Preparing to Battle Adversity

We live in a world of adversity. Every day, almost without exception, there is another moral issue being undermined: Isaiah’s words appropriate in most any era, saying, “Woe unto them that call evil good, and good evil; that put darkness for light, and light for darkness; that put bitter for sweet, and sweet for bitter!” (Isaiah 5:20). Nevertheless, it is the world we live in.

Although “Morals and Ethics” are a study within themselves, it does not take, as the old adage goes, “a Solomon to figure out” what is good and what is evil. The nation is rapidly sinking into an abyss from which it will not easily recover. The condition of the nation is a testimony to the fact that families have lost their moral compass.

Christianity is a warfare. The Apostle Paul instructed Timothy to “war the good warfare” (1 Timothy 1:18), and as such godly individuals are constantly wrestling “against the principalities, against the powers, against the world-rulers of this darkness, against the spiritual hosts of wickedness in the heavenly places” (Ephesians 6:12). Therefore, the apostle Paul said, “take up the whole armor of God, that ye may be able to withstand in the evil day” (Ephesians 6:13).

When the moral compass has not been properly calibrated, an individual can get adorned with the colorful attire, girded with truth, proudly displaying a breastplate of righteousness, feet shod with the preparation of the gospel of peace with the “helmet of salvation, and the sword of the Spirit, which is the word of God” (Ephesians 6:17), and out the door the beautifully attired soldier goes! The battle is on!
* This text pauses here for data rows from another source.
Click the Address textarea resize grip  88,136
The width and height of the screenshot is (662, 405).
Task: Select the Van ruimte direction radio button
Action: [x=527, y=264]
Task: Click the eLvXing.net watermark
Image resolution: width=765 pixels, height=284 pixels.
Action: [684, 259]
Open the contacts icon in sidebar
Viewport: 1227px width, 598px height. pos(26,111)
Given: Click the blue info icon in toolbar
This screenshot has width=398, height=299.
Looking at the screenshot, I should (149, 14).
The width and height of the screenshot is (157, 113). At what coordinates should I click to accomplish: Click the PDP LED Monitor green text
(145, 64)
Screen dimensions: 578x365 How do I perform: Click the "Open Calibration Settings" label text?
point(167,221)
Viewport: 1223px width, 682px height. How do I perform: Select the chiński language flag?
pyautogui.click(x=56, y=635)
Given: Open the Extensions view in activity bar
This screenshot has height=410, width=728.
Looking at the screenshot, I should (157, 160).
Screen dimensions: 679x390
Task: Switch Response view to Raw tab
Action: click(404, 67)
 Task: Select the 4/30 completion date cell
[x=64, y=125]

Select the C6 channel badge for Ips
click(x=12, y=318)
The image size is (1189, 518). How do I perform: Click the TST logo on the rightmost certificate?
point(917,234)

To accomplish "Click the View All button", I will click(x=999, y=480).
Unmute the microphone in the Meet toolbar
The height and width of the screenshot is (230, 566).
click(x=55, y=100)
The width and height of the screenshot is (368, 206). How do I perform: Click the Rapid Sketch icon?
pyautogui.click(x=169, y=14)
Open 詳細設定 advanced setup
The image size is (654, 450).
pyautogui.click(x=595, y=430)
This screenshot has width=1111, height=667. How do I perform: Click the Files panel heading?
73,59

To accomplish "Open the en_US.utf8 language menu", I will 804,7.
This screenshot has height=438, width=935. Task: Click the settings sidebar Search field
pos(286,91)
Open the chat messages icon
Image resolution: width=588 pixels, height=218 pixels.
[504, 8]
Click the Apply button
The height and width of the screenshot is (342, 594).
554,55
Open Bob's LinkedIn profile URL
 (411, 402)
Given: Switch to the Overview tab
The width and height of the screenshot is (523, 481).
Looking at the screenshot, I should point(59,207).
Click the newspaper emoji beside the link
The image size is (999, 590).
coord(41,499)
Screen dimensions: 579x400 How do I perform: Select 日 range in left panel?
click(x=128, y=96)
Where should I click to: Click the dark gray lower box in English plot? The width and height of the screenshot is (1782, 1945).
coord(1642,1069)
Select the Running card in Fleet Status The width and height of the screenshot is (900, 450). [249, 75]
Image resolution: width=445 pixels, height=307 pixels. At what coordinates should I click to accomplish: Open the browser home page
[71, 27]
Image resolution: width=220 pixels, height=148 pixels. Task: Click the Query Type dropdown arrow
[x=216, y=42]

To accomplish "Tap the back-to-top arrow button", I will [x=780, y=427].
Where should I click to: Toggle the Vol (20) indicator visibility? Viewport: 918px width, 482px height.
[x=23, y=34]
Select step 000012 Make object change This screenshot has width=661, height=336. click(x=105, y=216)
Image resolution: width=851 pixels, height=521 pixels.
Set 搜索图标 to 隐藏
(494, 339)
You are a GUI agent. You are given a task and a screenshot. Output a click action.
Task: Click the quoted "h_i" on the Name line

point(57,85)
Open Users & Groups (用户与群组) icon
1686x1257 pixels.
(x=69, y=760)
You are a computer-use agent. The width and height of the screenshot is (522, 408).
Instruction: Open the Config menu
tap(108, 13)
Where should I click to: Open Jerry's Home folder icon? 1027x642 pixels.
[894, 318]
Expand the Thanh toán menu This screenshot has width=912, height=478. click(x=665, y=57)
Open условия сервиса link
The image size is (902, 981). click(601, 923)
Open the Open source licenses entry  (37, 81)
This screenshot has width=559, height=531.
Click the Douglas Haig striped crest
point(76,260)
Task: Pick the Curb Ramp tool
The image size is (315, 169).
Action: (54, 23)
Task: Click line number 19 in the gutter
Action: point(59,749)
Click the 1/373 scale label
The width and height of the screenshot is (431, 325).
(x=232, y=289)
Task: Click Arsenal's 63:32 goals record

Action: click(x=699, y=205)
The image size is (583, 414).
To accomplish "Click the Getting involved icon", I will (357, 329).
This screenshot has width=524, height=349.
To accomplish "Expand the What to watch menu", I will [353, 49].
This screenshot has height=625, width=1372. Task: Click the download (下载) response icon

But the power behind all the beautiful armor is left behind.

When Ezra was faced with a nation laden with sin, he said, “I arose up from my humiliation, even with my garment and my robe rent; and I fell upon my knees, and spread out my hands unto Jehovah my God; and I said, O my God, I am ashamed and blush to lift up my face to thee, my God; for our iniquities are increased over our head, and our guiltiness is grown up unto the heavens” (Ezra 9:5-6). When the Apostle Peter was at the door of the executioner’s block “prayer was made earnestly of the church unto God for him” (Acts 12:5). When the prophets and the teachers of Antioch, being faced with the daunting task of sending Paul and Barnabas into a world of ungodliness to preach the gospel to the Gentiles, “when they had fasted and prayed and laid their hands on them, they sent them away” (Acts 13:1-3). When the Apostle Paul reflected upon his condition, as he endured his Roman imprisonment, he said, “For I know that this shall turn out to my salvation, through your supplication and the supply of the Spirit of Jesus Christ, according to my earnest expectation and hope, that in nothing shall I be put to shame, but that with all boldness, as always, so now also Christ shall be magnified in my body, whether by life, or by death” (Philippians 1:19-20).

The religious world will come together, sing their favorite hymns and hear a message of peace when there is no peace, because they have lost an essential piece of armor, i.e., “prayer and supplication praying at all seasons in the Spirit, and watching thereunto in all perseverance and supplication for all the saints” (Ephesians 6:18). Ross Triplett, Sr.